Pendant des décennies, le dogme du ‘calorie in, calorie out’ a régné en maître. On nous apprenait à compter chaque unité énergétique, à traquer les lipides et à nous méfier des glucides. Mais une révolution silencieuse est en marche : la science de la nutrition délaisse peu à peu cette approche simpliste pour se concentrer sur ce qui compte vraiment : la matrice alimentaire et le degré de transformation.
Pourquoi 100 kcal ne valent pas 100 kcal ?
Imaginez deux en-cas de 100 kcal chacun : une pomme fraîche et une barre de céréales industrielle. Selon l’ancienne école, ils sont équivalents. Mais votre corps ne les voit pas du tout du même œil. La pomme est un aliment intact, dont les nutriments sont emprisonnés dans une structure complexe de fibres, de polyphénols et d’eau. Cette structure ralentit la digestion, stabilise la glycémie et envoie des signaux de satiété puissants au cerveau.

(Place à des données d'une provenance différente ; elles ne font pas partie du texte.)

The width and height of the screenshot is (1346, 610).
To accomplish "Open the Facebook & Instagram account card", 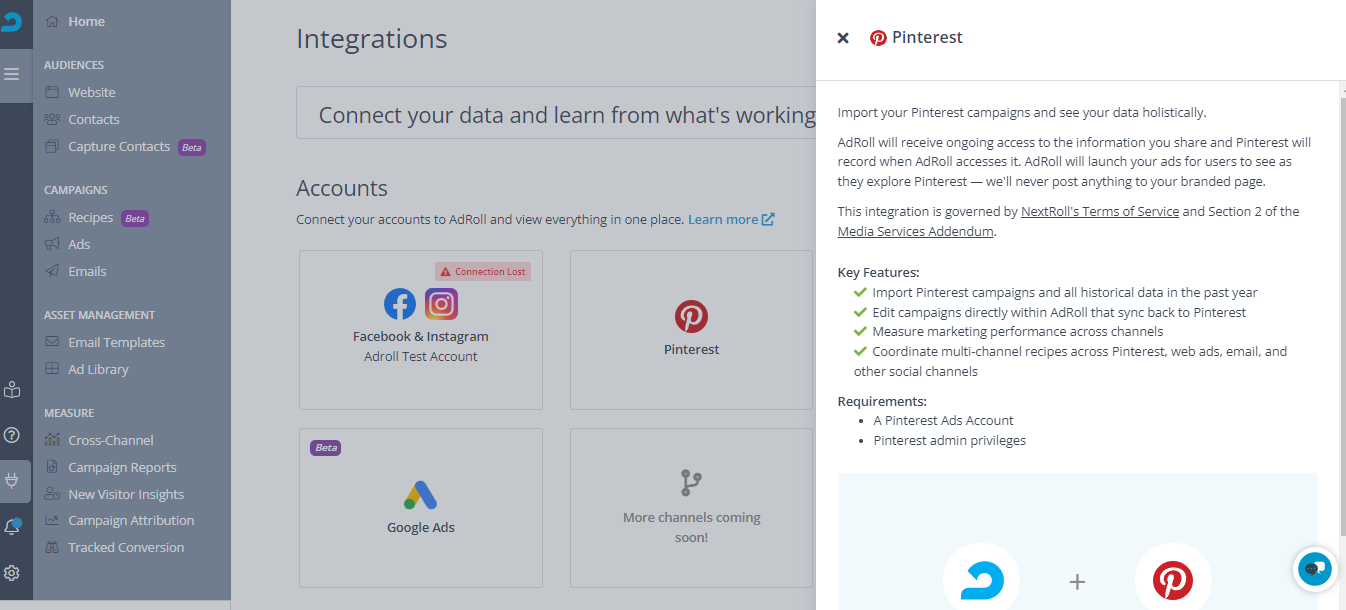I will coord(421,330).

À l’inverse, la barre de céréales est ultra-transformée : ses ingrédients ont été broyés, chauffés, pressés, et souvent enrichis en sucres rapides et additifs. Résultat : elle se digère en un éclair, provoquant un pic de sucre dans le sang, suivi d’une chute brutale qui creuse l’appétit. Le même nombre de calories, mais un impact métabolique et hormonal radicalement différent.
L’essor de l’indice de transformation
Les chercheurs ont donc développé des outils comme la classification NOVA, qui classe les aliments selon leur degré de transformation, du groupe 1 (aliments bruts) au groupe 4 (ultra-transformés). De nombreuses études montrent que plus on consomme d’aliments ultra-transformés, plus le risque de surpoids, de diabète et de maladies cardiovasculaires augmente, indépendamment des calories. C’est une véritable remise en question des limites du modèle calorique.
Attention, il ne s’agit pas de diaboliser tous les aliments transformés. Une conserve de haricots verts ou un yaourt nature restent d’excellents choix. La clé est de privilégier les aliments peu ou pas transformés et de limiter ceux qui subissent des processus industriels poussés.